Aim of the task: How many lines in the records below hold the string "Apply"? Please answer with the number and nothing more.

Provided data:
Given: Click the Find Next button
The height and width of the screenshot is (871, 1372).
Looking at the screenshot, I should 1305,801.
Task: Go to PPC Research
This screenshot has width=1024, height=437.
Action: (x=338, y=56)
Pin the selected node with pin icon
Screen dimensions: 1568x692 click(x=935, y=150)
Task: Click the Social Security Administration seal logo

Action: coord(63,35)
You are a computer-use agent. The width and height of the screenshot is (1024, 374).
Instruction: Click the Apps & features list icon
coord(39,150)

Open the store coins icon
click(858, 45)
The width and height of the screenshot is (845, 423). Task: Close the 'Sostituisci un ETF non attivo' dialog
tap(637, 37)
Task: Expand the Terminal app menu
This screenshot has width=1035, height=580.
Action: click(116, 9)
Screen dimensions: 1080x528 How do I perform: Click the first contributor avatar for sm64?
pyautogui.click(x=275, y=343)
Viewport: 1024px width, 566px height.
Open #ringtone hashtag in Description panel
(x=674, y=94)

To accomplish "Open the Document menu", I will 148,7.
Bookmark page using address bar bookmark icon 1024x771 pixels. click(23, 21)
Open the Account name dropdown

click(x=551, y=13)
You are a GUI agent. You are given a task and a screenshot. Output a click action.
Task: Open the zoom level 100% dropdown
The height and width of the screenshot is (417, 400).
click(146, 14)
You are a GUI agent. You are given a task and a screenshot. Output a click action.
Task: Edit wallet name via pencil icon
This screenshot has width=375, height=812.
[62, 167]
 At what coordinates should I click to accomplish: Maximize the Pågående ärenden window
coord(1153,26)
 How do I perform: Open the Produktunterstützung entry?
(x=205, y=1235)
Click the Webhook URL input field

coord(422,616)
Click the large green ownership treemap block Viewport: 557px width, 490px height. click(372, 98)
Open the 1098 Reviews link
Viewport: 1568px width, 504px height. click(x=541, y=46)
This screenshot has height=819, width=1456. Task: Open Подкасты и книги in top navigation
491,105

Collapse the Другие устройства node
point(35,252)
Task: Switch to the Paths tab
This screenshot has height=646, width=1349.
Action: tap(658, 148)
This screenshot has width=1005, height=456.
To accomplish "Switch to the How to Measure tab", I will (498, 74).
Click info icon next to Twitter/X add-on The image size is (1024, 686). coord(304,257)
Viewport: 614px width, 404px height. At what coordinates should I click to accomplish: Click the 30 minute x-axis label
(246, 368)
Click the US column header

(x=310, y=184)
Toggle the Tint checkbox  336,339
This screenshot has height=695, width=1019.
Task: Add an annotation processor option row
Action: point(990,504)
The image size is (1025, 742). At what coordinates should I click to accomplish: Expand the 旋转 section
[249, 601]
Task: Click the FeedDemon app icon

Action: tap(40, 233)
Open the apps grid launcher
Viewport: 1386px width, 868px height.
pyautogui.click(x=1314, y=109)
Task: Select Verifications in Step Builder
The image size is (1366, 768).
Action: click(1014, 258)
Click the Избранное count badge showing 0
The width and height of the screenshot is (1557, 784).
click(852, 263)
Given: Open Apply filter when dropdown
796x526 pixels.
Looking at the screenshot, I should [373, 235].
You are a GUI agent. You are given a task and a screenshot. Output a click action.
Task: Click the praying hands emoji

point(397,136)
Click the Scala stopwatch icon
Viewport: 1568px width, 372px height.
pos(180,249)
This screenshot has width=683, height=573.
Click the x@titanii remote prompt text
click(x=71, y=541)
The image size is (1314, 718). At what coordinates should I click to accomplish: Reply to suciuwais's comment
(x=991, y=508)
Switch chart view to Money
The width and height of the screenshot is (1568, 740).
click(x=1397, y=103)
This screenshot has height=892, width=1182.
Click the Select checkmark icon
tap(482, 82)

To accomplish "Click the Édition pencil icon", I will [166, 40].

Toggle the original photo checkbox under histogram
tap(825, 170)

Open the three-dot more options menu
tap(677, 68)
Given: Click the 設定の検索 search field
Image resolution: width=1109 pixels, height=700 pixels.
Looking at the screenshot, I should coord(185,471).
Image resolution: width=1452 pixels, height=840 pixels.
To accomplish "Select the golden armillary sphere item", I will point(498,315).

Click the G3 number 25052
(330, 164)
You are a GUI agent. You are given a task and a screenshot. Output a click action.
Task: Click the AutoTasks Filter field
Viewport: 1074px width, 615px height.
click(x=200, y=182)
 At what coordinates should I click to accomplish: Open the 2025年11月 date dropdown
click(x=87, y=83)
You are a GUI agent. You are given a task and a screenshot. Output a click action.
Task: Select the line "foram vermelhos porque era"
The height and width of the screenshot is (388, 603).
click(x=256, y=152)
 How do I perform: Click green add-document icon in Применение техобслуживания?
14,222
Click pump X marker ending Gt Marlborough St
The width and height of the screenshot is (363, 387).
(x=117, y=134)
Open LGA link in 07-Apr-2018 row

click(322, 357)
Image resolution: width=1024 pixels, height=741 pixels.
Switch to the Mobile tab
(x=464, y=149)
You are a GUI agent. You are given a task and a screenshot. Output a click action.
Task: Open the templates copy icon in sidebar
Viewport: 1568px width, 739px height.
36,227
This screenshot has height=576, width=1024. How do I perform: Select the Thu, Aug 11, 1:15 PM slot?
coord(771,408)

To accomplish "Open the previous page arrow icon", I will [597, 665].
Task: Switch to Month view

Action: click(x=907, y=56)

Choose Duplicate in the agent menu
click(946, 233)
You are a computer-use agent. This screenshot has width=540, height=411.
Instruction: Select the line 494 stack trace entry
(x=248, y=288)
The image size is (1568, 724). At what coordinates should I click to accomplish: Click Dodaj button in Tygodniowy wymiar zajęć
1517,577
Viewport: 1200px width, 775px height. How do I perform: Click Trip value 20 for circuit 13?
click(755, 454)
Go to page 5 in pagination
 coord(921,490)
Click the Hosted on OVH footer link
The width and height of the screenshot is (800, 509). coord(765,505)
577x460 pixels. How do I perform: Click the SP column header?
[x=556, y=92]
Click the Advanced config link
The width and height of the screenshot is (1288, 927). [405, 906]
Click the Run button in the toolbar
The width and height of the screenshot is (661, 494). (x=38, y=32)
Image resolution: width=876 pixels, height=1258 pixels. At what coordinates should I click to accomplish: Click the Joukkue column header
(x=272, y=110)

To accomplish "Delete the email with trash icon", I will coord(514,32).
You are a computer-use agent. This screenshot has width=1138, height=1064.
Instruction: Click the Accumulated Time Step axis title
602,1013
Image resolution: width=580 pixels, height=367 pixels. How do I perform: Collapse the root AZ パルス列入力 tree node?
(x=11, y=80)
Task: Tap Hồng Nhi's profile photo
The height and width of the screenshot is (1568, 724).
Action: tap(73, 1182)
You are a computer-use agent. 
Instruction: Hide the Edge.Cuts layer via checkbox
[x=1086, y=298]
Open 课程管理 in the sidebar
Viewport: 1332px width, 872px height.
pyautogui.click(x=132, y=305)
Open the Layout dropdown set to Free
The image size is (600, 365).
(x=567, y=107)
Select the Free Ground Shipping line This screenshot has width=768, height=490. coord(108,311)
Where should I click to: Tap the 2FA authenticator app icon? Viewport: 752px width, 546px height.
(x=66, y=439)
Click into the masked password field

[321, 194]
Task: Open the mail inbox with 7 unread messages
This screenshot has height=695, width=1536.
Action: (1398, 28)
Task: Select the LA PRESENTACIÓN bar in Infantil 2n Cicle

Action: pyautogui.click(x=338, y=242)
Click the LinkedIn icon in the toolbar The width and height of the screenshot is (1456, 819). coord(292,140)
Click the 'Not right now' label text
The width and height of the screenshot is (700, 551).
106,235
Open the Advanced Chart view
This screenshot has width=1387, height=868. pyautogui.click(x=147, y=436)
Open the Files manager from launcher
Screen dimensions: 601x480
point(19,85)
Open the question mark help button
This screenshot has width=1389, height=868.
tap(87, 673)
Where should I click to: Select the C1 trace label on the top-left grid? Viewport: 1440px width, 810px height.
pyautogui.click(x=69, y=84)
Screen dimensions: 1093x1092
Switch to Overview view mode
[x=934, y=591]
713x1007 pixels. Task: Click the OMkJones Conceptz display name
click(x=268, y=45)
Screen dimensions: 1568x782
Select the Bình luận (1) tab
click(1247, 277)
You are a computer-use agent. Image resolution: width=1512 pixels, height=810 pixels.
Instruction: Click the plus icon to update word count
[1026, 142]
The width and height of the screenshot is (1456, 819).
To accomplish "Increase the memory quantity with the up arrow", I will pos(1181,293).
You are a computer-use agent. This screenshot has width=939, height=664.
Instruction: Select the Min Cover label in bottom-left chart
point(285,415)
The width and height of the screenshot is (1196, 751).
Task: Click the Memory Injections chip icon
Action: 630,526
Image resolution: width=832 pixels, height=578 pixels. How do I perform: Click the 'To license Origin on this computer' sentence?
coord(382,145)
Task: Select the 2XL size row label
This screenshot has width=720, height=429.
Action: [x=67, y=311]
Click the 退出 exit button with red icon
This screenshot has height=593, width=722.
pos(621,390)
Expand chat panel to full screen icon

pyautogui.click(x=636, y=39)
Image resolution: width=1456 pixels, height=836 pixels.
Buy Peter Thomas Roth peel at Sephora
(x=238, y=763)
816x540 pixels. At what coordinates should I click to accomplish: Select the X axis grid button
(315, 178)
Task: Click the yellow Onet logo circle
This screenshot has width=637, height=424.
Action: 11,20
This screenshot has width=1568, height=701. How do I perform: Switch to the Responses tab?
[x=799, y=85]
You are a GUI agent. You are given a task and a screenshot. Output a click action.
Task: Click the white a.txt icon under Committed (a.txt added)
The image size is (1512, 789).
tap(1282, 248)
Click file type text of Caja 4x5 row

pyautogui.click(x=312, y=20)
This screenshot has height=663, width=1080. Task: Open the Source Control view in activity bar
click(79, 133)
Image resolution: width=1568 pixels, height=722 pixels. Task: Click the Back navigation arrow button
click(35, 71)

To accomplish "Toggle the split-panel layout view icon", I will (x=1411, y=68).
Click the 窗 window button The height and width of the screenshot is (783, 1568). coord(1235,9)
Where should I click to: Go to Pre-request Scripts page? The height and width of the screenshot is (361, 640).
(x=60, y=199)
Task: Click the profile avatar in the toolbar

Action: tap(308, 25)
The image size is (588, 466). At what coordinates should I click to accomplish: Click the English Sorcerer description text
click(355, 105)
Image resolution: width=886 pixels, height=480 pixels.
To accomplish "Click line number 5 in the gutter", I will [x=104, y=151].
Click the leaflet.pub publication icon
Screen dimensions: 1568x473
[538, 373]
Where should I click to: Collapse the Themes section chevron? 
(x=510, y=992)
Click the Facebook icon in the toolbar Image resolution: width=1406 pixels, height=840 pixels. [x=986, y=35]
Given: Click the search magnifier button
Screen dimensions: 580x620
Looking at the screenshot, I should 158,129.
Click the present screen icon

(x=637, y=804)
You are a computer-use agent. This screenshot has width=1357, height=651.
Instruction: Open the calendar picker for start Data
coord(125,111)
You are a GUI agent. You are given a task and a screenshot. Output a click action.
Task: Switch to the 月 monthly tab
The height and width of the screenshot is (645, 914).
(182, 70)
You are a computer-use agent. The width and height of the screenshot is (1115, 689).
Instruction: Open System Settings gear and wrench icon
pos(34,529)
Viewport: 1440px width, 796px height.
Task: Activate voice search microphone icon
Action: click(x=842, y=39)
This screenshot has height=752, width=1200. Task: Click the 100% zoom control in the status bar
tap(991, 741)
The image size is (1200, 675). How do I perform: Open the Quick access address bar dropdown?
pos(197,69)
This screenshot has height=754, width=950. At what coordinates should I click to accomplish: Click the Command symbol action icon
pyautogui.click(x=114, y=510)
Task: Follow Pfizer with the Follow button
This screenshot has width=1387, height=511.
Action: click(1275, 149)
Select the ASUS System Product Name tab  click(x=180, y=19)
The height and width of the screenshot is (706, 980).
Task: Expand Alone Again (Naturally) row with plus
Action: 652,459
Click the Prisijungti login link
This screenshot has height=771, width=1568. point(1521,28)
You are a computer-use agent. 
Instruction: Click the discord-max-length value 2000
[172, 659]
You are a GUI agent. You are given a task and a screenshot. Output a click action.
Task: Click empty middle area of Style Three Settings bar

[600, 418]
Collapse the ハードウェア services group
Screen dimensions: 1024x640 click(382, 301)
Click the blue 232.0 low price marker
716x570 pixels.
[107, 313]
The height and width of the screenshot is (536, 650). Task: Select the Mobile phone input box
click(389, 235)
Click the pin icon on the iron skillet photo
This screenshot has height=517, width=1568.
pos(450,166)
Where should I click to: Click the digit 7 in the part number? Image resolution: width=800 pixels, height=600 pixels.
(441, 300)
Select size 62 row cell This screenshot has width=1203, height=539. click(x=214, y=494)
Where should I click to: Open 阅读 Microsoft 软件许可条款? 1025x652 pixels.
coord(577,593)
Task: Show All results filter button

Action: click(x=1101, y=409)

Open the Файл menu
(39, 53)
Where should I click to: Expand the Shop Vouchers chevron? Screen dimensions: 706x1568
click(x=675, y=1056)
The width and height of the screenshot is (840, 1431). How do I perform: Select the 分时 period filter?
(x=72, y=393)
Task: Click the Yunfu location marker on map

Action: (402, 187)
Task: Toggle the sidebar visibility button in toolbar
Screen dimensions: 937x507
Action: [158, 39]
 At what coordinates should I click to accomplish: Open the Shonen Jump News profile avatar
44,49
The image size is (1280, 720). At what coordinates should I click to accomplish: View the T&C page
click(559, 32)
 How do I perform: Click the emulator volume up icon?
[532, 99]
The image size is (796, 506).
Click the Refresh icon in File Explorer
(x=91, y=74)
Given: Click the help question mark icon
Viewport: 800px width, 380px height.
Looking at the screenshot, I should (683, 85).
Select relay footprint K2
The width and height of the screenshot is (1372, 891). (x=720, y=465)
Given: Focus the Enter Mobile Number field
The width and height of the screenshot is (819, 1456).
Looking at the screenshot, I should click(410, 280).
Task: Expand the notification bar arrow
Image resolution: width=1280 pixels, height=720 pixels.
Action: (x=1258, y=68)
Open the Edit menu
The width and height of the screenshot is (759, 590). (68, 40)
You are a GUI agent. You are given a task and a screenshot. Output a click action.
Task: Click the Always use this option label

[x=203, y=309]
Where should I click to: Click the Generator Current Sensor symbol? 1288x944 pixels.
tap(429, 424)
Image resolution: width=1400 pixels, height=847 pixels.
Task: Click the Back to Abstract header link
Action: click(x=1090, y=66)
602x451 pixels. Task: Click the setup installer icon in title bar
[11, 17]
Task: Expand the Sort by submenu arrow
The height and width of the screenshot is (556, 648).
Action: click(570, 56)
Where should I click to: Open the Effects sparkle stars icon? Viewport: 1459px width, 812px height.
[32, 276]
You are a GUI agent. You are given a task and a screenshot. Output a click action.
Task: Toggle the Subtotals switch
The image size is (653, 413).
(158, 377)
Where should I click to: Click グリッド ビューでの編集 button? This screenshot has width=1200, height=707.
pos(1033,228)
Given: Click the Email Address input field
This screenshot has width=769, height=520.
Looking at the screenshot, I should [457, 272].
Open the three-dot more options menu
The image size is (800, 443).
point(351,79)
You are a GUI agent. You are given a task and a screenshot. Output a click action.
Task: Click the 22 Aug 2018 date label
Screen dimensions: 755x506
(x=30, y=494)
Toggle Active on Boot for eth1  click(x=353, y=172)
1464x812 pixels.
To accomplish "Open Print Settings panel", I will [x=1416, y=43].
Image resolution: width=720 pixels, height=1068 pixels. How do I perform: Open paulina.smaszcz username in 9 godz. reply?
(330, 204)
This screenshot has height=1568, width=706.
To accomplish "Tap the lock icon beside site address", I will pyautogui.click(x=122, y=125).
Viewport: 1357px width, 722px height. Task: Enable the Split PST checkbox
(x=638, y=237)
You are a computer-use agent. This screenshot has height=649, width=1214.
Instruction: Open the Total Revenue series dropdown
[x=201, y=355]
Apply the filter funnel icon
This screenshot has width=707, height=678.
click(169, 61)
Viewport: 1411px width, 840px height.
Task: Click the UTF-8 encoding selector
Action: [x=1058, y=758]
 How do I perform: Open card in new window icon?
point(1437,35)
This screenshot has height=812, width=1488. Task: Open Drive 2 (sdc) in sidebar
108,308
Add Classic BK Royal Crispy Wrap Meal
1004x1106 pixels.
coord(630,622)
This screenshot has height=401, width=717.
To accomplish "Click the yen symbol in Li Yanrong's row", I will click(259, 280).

Answer box: 2